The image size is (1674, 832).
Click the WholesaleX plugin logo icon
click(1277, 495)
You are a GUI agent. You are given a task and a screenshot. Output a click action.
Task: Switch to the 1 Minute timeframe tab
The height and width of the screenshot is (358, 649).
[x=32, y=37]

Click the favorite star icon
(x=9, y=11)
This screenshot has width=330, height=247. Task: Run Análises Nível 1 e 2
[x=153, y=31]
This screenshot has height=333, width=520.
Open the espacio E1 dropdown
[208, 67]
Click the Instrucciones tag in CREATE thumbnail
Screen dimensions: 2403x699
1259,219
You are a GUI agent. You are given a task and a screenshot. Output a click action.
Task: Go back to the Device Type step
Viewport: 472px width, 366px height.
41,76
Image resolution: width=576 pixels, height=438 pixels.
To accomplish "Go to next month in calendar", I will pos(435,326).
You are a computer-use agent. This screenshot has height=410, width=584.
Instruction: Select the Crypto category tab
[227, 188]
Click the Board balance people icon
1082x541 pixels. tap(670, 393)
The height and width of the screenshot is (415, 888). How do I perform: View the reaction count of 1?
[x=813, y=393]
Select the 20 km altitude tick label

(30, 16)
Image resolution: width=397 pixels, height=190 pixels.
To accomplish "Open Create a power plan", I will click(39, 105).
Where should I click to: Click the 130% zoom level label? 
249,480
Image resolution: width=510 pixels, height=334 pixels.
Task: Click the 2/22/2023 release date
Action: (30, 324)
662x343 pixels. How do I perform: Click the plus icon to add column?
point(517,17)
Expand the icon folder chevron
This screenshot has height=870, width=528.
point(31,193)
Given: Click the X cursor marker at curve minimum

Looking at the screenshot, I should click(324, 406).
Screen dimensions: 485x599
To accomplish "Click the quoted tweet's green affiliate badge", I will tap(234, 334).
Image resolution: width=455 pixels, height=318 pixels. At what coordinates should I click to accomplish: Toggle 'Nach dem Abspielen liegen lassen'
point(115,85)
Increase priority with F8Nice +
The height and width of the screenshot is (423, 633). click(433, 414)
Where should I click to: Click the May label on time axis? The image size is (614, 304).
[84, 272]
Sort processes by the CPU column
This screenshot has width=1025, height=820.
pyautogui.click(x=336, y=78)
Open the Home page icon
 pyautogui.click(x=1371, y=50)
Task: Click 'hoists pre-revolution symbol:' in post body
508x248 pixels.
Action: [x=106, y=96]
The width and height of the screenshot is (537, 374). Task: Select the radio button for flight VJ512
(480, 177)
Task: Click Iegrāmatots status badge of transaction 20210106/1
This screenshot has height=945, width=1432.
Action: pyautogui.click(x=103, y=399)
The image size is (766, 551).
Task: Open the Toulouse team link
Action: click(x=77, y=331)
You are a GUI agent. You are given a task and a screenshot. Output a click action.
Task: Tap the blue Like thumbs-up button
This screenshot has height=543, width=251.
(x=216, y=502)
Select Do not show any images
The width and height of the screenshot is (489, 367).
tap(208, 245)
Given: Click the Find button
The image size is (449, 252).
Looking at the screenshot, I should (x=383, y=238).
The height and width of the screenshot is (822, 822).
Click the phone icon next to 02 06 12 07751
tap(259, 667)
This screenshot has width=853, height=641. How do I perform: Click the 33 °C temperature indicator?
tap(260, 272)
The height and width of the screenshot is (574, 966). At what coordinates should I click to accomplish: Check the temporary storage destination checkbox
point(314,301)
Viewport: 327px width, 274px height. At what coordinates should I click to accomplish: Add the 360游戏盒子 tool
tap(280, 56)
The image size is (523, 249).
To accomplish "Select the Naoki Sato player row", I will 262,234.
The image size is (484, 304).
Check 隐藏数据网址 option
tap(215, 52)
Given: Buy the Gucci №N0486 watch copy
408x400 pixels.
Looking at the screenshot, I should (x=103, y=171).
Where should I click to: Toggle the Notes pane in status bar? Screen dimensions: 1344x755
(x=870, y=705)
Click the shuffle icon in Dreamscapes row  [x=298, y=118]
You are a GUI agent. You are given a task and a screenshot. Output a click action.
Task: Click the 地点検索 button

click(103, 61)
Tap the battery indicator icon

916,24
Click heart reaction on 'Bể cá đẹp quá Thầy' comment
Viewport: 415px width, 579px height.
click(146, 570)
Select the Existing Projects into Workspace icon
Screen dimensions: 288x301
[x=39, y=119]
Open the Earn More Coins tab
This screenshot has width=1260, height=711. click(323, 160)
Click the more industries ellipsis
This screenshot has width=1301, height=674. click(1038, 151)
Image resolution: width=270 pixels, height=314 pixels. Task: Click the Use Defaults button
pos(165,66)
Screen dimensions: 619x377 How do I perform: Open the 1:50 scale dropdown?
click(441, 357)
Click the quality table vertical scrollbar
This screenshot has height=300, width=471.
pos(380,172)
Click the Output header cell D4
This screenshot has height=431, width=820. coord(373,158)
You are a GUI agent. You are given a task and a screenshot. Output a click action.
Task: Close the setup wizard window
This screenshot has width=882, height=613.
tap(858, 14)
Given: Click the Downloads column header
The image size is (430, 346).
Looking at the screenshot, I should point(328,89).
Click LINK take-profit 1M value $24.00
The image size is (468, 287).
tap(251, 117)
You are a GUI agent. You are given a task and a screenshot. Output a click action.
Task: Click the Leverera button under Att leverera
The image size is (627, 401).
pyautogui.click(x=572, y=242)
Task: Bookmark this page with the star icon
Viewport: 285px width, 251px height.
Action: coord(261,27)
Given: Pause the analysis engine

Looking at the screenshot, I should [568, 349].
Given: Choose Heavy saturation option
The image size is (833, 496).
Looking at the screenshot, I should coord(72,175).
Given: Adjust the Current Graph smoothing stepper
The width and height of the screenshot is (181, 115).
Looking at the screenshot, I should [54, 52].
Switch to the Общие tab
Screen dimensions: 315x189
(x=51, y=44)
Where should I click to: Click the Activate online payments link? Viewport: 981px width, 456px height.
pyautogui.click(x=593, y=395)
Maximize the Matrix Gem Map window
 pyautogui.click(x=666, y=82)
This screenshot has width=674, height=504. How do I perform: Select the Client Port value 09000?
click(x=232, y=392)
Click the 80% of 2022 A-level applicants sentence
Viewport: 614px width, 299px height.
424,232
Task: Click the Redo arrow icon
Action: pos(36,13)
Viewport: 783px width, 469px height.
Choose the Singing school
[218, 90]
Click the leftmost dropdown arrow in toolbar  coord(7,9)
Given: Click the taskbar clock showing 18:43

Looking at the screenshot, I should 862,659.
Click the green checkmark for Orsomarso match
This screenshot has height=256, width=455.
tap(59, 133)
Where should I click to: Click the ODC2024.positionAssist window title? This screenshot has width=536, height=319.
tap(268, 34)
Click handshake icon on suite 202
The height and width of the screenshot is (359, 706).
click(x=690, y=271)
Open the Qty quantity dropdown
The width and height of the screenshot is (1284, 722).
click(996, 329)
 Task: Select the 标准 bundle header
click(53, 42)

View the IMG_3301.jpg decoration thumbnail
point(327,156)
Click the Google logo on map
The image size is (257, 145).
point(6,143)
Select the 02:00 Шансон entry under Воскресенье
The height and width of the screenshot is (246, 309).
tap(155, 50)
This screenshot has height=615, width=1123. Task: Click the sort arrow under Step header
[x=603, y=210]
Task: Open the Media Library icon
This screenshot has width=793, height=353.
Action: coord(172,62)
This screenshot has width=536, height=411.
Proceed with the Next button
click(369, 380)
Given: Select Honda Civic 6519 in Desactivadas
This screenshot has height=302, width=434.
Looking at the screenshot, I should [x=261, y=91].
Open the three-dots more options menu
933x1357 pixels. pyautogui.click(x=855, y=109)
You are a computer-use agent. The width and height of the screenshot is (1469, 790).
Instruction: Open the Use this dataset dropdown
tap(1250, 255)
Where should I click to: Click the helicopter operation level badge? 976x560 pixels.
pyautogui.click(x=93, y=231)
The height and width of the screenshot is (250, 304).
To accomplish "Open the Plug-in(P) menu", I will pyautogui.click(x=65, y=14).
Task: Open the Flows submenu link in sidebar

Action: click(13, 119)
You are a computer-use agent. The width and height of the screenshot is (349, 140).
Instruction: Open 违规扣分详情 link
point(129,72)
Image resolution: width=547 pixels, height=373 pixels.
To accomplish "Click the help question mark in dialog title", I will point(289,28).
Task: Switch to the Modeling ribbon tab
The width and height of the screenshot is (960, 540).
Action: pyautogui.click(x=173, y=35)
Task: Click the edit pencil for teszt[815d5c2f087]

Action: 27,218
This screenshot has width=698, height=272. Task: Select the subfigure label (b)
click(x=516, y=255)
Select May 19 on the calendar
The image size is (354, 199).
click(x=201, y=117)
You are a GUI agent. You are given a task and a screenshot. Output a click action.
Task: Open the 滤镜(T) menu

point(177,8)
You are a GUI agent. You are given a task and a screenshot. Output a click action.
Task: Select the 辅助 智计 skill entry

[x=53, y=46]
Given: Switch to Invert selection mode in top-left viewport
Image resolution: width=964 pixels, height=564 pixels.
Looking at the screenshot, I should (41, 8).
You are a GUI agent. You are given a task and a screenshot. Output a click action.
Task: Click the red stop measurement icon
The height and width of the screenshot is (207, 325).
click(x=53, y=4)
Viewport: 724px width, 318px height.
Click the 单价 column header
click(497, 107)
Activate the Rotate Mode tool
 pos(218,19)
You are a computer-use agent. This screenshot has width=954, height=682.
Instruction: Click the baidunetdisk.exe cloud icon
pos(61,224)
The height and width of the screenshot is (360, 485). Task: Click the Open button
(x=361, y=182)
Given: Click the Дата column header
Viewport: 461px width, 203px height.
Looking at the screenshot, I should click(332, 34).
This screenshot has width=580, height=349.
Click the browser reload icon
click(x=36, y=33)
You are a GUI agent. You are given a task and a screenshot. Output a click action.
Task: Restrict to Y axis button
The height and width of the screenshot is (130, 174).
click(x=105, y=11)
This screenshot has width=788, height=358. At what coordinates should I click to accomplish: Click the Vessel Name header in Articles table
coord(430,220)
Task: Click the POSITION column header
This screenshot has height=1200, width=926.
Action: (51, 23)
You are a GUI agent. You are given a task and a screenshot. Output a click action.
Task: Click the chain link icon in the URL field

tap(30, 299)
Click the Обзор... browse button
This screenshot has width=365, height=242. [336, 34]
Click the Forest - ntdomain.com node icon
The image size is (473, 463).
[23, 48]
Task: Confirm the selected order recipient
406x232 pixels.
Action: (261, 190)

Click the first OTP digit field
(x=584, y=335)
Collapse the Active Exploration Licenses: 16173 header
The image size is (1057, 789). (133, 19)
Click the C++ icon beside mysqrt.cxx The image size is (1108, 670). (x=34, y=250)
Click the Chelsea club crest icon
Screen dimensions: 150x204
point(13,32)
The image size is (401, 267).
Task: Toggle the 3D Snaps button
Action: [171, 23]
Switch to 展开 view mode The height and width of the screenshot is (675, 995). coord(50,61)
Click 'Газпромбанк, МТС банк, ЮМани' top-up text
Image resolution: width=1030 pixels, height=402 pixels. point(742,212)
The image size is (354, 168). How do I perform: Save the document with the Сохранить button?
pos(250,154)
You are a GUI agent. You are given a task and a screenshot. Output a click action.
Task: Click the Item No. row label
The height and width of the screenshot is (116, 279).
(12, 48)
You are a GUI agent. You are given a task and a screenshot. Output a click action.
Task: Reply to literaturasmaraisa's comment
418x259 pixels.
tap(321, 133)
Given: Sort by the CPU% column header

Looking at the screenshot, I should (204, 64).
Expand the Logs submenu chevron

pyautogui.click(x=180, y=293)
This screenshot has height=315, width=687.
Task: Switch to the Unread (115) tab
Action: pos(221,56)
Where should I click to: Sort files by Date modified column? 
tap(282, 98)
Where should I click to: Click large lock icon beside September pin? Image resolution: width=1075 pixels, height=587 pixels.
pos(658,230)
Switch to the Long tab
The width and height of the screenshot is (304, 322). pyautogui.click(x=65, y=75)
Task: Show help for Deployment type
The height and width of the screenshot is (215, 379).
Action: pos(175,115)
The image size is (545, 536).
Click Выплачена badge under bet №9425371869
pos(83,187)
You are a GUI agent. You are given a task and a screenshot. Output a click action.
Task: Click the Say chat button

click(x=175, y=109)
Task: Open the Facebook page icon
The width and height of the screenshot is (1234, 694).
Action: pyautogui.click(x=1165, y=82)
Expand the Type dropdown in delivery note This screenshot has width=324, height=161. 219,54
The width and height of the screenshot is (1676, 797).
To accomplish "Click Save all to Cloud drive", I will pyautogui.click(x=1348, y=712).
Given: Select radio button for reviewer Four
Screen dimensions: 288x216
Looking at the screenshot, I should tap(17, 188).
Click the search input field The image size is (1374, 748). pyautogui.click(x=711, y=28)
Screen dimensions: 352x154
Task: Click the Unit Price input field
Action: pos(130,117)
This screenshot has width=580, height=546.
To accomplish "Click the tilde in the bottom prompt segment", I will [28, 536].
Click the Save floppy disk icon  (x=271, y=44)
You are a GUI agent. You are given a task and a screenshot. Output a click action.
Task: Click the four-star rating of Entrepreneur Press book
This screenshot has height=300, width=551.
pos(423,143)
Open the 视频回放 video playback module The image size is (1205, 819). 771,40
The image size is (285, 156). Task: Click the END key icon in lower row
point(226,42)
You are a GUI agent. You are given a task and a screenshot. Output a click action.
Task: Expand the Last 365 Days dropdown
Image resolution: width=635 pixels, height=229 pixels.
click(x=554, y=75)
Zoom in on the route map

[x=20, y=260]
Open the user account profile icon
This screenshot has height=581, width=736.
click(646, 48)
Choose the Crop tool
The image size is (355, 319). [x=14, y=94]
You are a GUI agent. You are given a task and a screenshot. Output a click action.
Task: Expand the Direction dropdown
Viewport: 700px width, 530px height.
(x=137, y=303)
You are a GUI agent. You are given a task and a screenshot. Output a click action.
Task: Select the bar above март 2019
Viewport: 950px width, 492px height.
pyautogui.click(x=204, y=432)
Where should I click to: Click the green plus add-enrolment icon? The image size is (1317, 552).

+ + +

Reproduce exactly the section above that begins at the line containing "Screen dimensions: 288x216" and ends at the line containing "Open the 视频回放", leaving out all other lines.

*SOLUTION*
Screen dimensions: 288x216
Looking at the screenshot, I should tap(17, 188).
Click the search input field The image size is (1374, 748). pyautogui.click(x=711, y=28)
Screen dimensions: 352x154
Task: Click the Unit Price input field
Action: pos(130,117)
This screenshot has width=580, height=546.
To accomplish "Click the tilde in the bottom prompt segment", I will [28, 536].
Click the Save floppy disk icon  (x=271, y=44)
You are a GUI agent. You are given a task and a screenshot. Output a click action.
Task: Click the four-star rating of Entrepreneur Press book
This screenshot has height=300, width=551.
pos(423,143)
Open the 视频回放 video playback module The image size is (1205, 819). 771,40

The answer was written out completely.